[TASK STATEMENT] Only the lines from the top of the data through the one with "Overlock (111, 876)" are to be written out, each exactly as it stands.

===== MATERIAL FOR THIS TASK =====

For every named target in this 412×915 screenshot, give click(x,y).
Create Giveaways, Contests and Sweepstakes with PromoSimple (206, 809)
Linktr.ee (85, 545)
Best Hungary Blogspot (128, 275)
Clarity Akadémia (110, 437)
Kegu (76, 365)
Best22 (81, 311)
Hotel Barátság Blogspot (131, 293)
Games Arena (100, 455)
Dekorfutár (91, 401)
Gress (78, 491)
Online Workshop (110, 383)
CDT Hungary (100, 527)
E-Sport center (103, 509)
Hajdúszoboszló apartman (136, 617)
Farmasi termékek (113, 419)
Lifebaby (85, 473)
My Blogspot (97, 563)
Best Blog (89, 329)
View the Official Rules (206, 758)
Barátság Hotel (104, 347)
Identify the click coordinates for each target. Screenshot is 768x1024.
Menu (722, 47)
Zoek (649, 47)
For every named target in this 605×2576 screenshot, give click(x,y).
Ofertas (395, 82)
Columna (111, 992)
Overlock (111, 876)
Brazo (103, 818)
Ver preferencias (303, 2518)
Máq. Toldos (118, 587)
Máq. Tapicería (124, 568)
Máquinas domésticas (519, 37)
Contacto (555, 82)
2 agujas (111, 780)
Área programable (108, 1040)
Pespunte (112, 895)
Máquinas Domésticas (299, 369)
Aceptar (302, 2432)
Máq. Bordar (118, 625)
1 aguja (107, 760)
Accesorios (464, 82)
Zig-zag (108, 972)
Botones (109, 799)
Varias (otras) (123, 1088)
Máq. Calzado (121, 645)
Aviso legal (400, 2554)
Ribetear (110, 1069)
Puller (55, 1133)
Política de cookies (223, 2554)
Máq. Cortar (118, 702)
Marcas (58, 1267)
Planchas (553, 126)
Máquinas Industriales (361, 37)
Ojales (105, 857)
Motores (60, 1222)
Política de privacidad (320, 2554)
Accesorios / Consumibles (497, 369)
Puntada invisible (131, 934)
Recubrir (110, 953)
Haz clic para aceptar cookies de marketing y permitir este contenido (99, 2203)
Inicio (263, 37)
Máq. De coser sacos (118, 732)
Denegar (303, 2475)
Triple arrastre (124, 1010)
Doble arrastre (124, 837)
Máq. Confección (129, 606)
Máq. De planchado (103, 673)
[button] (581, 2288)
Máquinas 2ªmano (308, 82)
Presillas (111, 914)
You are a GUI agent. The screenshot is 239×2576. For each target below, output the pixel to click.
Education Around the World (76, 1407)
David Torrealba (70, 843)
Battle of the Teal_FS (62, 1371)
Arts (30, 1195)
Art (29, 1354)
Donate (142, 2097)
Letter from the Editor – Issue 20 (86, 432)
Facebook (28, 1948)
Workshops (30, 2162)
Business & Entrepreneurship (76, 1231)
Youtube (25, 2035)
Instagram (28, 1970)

=====

[ANSWER]
For every named target in this 412×915 screenshot, give click(x,y).
Create Giveaways, Contests and Sweepstakes with PromoSimple (206, 809)
Linktr.ee (85, 545)
Best Hungary Blogspot (128, 275)
Clarity Akadémia (110, 437)
Kegu (76, 365)
Best22 (81, 311)
Hotel Barátság Blogspot (131, 293)
Games Arena (100, 455)
Dekorfutár (91, 401)
Gress (78, 491)
Online Workshop (110, 383)
CDT Hungary (100, 527)
E-Sport center (103, 509)
Hajdúszoboszló apartman (136, 617)
Farmasi termékek (113, 419)
Lifebaby (85, 473)
My Blogspot (97, 563)
Best Blog (89, 329)
View the Official Rules (206, 758)
Barátság Hotel (104, 347)
Identify the click coordinates for each target. Screenshot is 768x1024.
Menu (722, 47)
Zoek (649, 47)
For every named target in this 605×2576 screenshot, give click(x,y).
Ofertas (395, 82)
Columna (111, 992)
Overlock (111, 876)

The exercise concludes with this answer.